Request: Format every line of the material below as a JSON list of strings, one string per line, and omit blank lines.

Task input:

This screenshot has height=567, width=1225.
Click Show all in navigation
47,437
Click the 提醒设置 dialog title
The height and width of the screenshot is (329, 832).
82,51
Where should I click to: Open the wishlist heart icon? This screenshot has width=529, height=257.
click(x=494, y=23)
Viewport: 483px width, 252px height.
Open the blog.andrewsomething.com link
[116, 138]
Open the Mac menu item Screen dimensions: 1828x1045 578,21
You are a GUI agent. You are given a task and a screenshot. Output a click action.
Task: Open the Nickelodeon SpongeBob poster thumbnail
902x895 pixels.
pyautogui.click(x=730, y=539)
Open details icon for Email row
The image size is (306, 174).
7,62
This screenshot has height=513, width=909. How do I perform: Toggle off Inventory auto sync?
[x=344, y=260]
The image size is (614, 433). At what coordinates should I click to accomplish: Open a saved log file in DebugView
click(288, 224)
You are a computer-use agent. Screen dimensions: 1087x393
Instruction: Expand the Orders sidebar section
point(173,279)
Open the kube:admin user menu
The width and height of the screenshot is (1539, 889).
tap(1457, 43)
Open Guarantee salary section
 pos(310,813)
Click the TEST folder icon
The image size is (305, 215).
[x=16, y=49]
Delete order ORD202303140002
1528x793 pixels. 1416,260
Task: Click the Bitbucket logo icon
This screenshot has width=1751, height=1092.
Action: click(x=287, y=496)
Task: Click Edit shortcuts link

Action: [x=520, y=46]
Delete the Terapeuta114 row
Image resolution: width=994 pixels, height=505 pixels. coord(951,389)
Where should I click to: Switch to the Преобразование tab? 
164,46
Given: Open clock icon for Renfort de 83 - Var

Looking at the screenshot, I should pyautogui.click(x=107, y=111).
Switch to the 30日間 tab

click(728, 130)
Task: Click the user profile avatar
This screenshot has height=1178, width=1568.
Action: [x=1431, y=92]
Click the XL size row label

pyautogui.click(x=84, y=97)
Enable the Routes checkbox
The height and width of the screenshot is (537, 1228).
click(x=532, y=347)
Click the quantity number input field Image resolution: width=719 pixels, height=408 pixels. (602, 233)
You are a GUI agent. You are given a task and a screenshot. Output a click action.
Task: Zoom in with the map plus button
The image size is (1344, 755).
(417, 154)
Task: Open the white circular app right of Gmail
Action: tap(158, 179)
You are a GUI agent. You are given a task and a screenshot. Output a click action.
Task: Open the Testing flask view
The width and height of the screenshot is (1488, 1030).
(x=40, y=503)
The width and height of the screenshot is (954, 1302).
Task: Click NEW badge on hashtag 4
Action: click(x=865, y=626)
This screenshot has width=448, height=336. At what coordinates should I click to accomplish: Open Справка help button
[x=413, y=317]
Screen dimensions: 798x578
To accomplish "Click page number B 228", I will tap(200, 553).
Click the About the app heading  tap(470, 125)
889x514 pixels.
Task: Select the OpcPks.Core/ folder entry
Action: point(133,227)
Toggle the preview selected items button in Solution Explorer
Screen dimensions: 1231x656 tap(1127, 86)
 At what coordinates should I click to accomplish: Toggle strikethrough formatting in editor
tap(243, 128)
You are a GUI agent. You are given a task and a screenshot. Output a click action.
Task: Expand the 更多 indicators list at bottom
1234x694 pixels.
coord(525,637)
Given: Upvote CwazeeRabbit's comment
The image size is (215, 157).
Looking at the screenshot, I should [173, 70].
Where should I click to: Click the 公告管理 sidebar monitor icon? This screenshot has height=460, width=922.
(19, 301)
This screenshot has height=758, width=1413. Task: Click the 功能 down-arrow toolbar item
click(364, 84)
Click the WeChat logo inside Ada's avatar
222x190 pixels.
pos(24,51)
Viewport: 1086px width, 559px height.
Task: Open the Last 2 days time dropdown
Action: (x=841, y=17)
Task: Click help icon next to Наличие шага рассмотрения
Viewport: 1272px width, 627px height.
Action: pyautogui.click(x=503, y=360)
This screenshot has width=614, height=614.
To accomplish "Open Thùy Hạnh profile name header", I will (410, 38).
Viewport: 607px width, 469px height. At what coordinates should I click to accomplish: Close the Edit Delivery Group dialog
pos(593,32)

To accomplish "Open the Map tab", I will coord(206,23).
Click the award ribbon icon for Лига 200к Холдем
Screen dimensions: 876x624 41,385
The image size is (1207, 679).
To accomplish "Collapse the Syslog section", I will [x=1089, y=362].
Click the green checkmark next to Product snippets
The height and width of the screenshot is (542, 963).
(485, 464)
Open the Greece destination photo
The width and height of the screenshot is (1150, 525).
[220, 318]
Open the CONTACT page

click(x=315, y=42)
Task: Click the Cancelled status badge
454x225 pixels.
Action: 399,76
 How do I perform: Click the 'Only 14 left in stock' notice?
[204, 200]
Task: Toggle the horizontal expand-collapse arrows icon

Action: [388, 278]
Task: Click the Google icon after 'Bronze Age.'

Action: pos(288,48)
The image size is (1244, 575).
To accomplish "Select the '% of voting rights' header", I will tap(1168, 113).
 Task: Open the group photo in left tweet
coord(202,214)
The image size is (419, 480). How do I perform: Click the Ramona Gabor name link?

Response for this exercise:
[
  "This screenshot has height=567, width=1225.",
  "Click Show all in navigation",
  "47,437",
  "Click the 提醒设置 dialog title",
  "The height and width of the screenshot is (329, 832).",
  "82,51",
  "Where should I click to: Open the wishlist heart icon? This screenshot has width=529, height=257.",
  "click(x=494, y=23)",
  "Viewport: 483px width, 252px height.",
  "Open the blog.andrewsomething.com link",
  "[116, 138]",
  "Open the Mac menu item Screen dimensions: 1828x1045 578,21",
  "You are a GUI agent. You are given a task and a screenshot. Output a click action.",
  "Task: Open the Nickelodeon SpongeBob poster thumbnail",
  "902x895 pixels.",
  "pyautogui.click(x=730, y=539)",
  "Open details icon for Email row",
  "The image size is (306, 174).",
  "7,62",
  "This screenshot has height=513, width=909. How do I perform: Toggle off Inventory auto sync?",
  "[x=344, y=260]",
  "The image size is (614, 433). At what coordinates should I click to accomplish: Open a saved log file in DebugView",
  "click(288, 224)",
  "You are a computer-use agent. Screen dimensions: 1087x393",
  "Instruction: Expand the Orders sidebar section",
  "point(173,279)",
  "Open the kube:admin user menu",
  "The width and height of the screenshot is (1539, 889).",
  "tap(1457, 43)",
  "Open Guarantee salary section",
  " pos(310,813)",
  "Click the TEST folder icon",
  "The image size is (305, 215).",
  "[x=16, y=49]",
  "Delete order ORD202303140002",
  "1528x793 pixels. 1416,260",
  "Task: Click the Bitbucket logo icon",
  "This screenshot has width=1751, height=1092.",
  "Action: click(x=287, y=496)",
  "Task: Click Edit shortcuts link",
  "Action: [x=520, y=46]",
  "Delete the Terapeuta114 row",
  "Image resolution: width=994 pixels, height=505 pixels. coord(951,389)",
  "Where should I click to: Switch to the Преобразование tab? ",
  "164,46",
  "Given: Open clock icon for Renfort de 83 - Var",
  "Looking at the screenshot, I should pyautogui.click(x=107, y=111).",
  "Switch to the 30日間 tab",
  "click(728, 130)",
  "Task: Click the user profile avatar",
  "This screenshot has height=1178, width=1568.",
  "Action: [x=1431, y=92]",
  "Click the XL size row label",
  "pyautogui.click(x=84, y=97)",
  "Enable the Routes checkbox",
  "The height and width of the screenshot is (537, 1228).",
  "click(x=532, y=347)",
  "Click the quantity number input field Image resolution: width=719 pixels, height=408 pixels. (602, 233)",
  "You are a GUI agent. You are given a task and a screenshot. Output a click action.",
  "Task: Zoom in with the map plus button",
  "The image size is (1344, 755).",
  "(417, 154)",
  "Task: Open the white circular app right of Gmail",
  "Action: tap(158, 179)",
  "You are a GUI agent. You are given a task and a screenshot. Output a click action.",
  "Task: Open the Testing flask view",
  "The width and height of the screenshot is (1488, 1030).",
  "(x=40, y=503)",
  "The width and height of the screenshot is (954, 1302).",
  "Task: Click NEW badge on hashtag 4",
  "Action: click(x=865, y=626)",
  "This screenshot has width=448, height=336. At what coordinates should I click to accomplish: Open Справка help button",
  "[x=413, y=317]",
  "Screen dimensions: 798x578",
  "To accomplish \"Click page number B 228\", I will tap(200, 553).",
  "Click the About the app heading  tap(470, 125)",
  "889x514 pixels.",
  "Task: Select the OpcPks.Core/ folder entry",
  "Action: point(133,227)",
  "Toggle the preview selected items button in Solution Explorer",
  "Screen dimensions: 1231x656 tap(1127, 86)",
  " At what coordinates should I click to accomplish: Toggle strikethrough formatting in editor",
  "tap(243, 128)",
  "You are a GUI agent. You are given a task and a screenshot. Output a click action.",
  "Task: Expand the 更多 indicators list at bottom",
  "1234x694 pixels.",
  "coord(525,637)",
  "Given: Upvote CwazeeRabbit's comment",
  "The image size is (215, 157).",
  "Looking at the screenshot, I should [173, 70].",
  "Where should I click to: Click the 公告管理 sidebar monitor icon? This screenshot has height=460, width=922.",
  "(19, 301)",
  "This screenshot has height=758, width=1413. Task: Click the 功能 down-arrow toolbar item",
  "click(364, 84)",
  "Click the WeChat logo inside Ada's avatar",
  "222x190 pixels.",
  "pos(24,51)",
  "Viewport: 1086px width, 559px height.",
  "Task: Open the Last 2 days time dropdown",
  "Action: (x=841, y=17)",
  "Task: Click help icon next to Наличие шага рассмотрения",
  "Viewport: 1272px width, 627px height.",
  "Action: pyautogui.click(x=503, y=360)",
  "This screenshot has width=614, height=614.",
  "To accomplish \"Open Thùy Hạnh profile name header\", I will (410, 38).",
  "Viewport: 607px width, 469px height. At what coordinates should I click to accomplish: Close the Edit Delivery Group dialog",
  "pos(593,32)",
  "To accomplish \"Open the Map tab\", I will coord(206,23).",
  "Click the award ribbon icon for Лига 200к Холдем",
  "Screen dimensions: 876x624 41,385",
  "The image size is (1207, 679).",
  "To accomplish \"Collapse the Syslog section\", I will [x=1089, y=362].",
  "Click the green checkmark next to Product snippets",
  "The height and width of the screenshot is (542, 963).",
  "(485, 464)",
  "Open the Greece destination photo",
  "The width and height of the screenshot is (1150, 525).",
  "[220, 318]",
  "Open the CONTACT page",
  "click(x=315, y=42)",
  "Task: Click the Cancelled status badge",
  "454x225 pixels.",
  "Action: 399,76",
  " How do I perform: Click the 'Only 14 left in stock' notice?",
  "[204, 200]",
  "Task: Toggle the horizontal expand-collapse arrows icon",
  "Action: [388, 278]",
  "Task: Click the Google icon after 'Bronze Age.'",
  "Action: pos(288,48)",
  "The image size is (1244, 575).",
  "To accomplish \"Select the '% of voting rights' header\", I will tap(1168, 113).",
  " Task: Open the group photo in left tweet",
  "coord(202,214)",
  "The image size is (419, 480). How do I perform: Click the Ramona Gabor name link?"
]